This is my first comment on wikipedia and I hope I will do fine in this suggestion. There are several objective philosophies apart from Ayn Rands "objectivism" or randism. To mention Ayn Rands philosophy while not the others, does strike me as rather odd. Either compile a list of all philosophies that advocate objectivity, with giving them equal space. Or erase Ayn Rands section.

She took the name "objectivism", but as stated she is not the first to have used that term, Gottlob Frege was before her and possible others. Too be honest, I fail to see the relevance to give Ayn Rands philosophy an entire section. Her philosophy might be mentioned at the bottom as further reading, or something like that among other objective philosophies. As far as I can tell, she is only mentioned 'caus she picked the name objectivism. Mandarni 20:26, 30 June 2007 (UTC)

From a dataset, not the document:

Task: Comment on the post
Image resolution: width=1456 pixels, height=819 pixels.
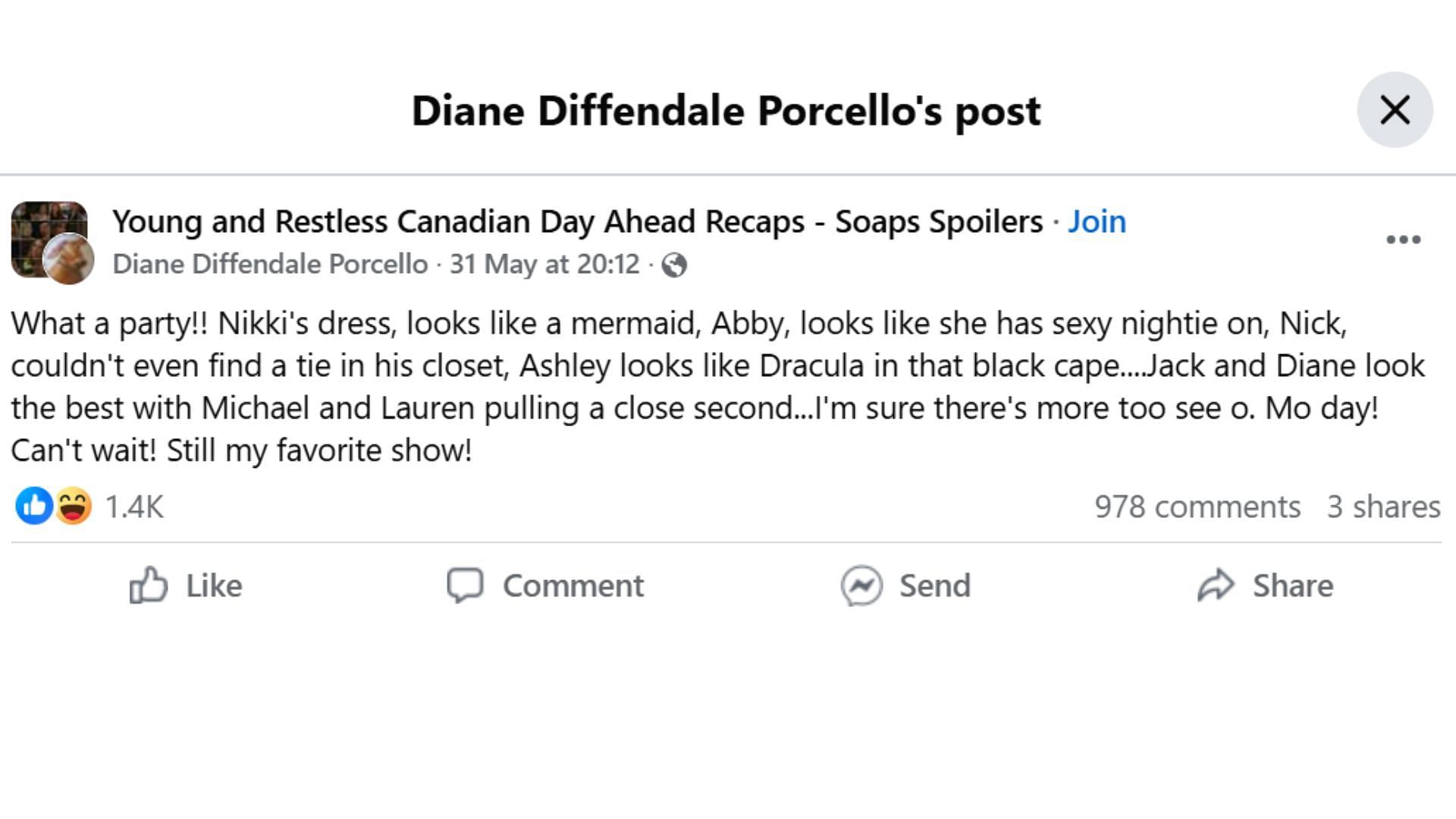Action: click(x=545, y=585)
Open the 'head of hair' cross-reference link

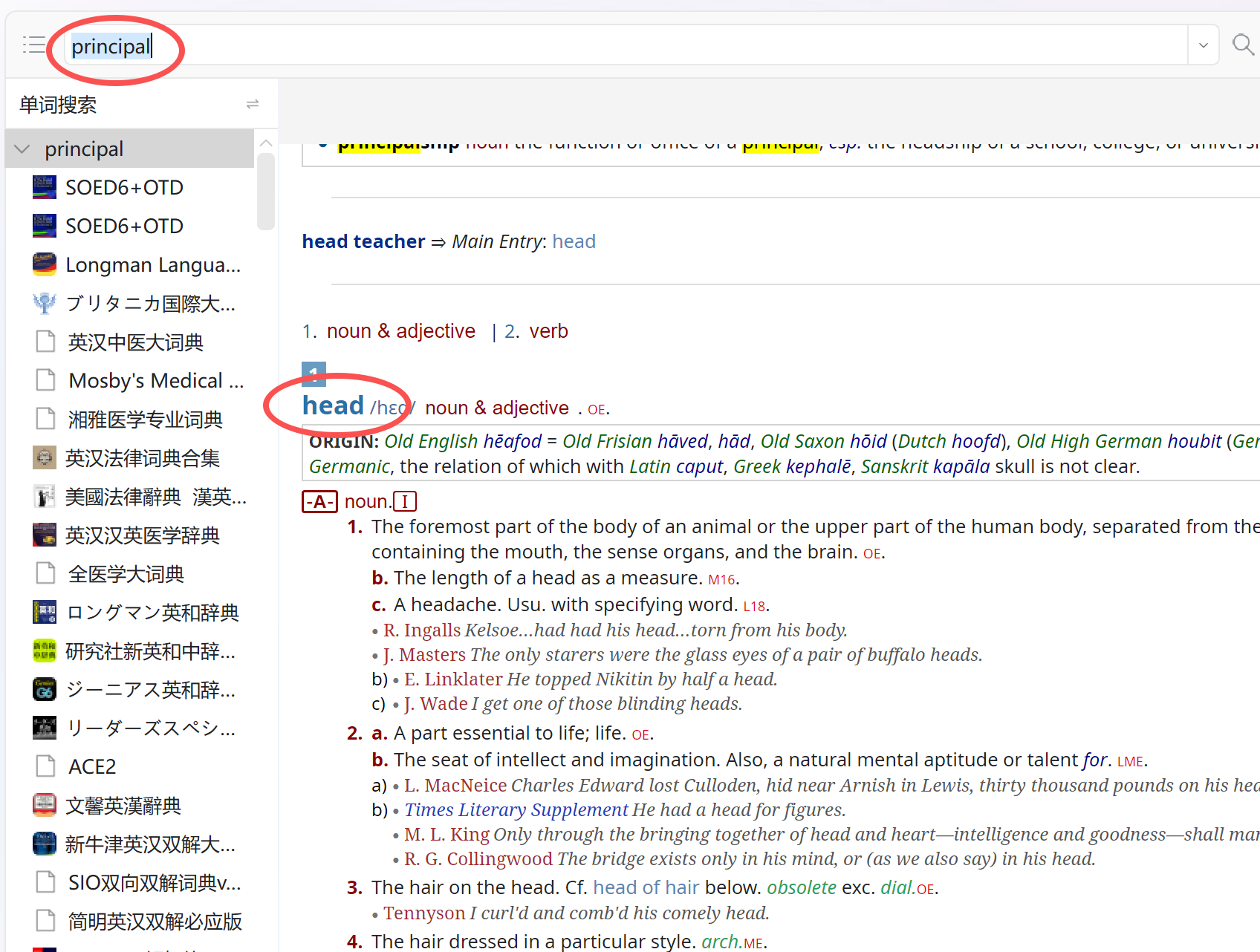click(646, 887)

I quite agree - I'm no philospher, but it seems quite out of place here. --Joopercoopers 14:46, 7 August 2007 (UTC)
I agree as well- The misappropriation of words disrupts our ability to communicate and distorts what we comprehend.

Randism has no place in an article about Objectivism --Kronocyber (talk) 10:13, 26 August 2008 (UTC)

True. I have seen several commentators on this page who are confused. This article is not about Objectivism. It's about Objectivity. Completely different concepts. Objectivism claims to have a concept of objectivity, but Objectivism is not synonymous with Objectivity in philosophy. Amerindianarts (talk) 03:30, 17 April 2009 (UTC)

Amazing how 2 letters can make all the difference in the world. Objectivism really isn't straight Objective philosphy. Its opinions on art and beauty are especially subjective. 74.222.70.113 (talk) 20:07, 23 November 2008 (UTC)

Ann Rand does have something to do here as she has brought objectivity into the popular realm. Even if you disagree with her politically, your removal of any link to Randian objectivism detracts from the value of the article. It would also make sense to have links to the scholarly works of David Kelly http://en.wikipedia.org/wiki/David_Kelley . To have an article titled objectivity without a mention of objectivism seem politically motivated. — Preceding unsigned comment added by 108.243.106.82 (talk) 17:06, 7 August 2012 (UTC)

## Intent to remove text

The article is currently marked as needing a full rewrite by someone with expert knowledge. While this would be a productive step, I would like to ameliorate the problem now by at least removing the most irrelevant, misleading and nonsensical text. I started doing this but was, quite understandably, mistaken for a vandal. This time, I hope to avoid any misunderstanding my documenting my intentions in advance.

As I see it, the chief flaw of this article is that it has been damaged by a war of POV's, with some parties seeking to bias the article towards the views of postmodernist epistemological skepticism. While this critical view should certainly be reflected in the article, it cannot dominate to the point of adding weasel words and disclaimers everywhere. My first set of changes will be to remedy this issue. 67.90.197.194 16:10, 9 August 2007 (UTC)

Another user than the one above. This badly needs to be rewritten by someone who wants to talk about what objectivism is rather than what others feel its flaws are. It reads much more like a critique of how it is impossible than what objective philosophy is about. In short is is horribly biased. It may have a criticism section but should be be in the discourse of what objectivism is. —Preceding unsigned comment added by 96.238.141.230 (talk) 02:48, 12 May 2010 (UTC)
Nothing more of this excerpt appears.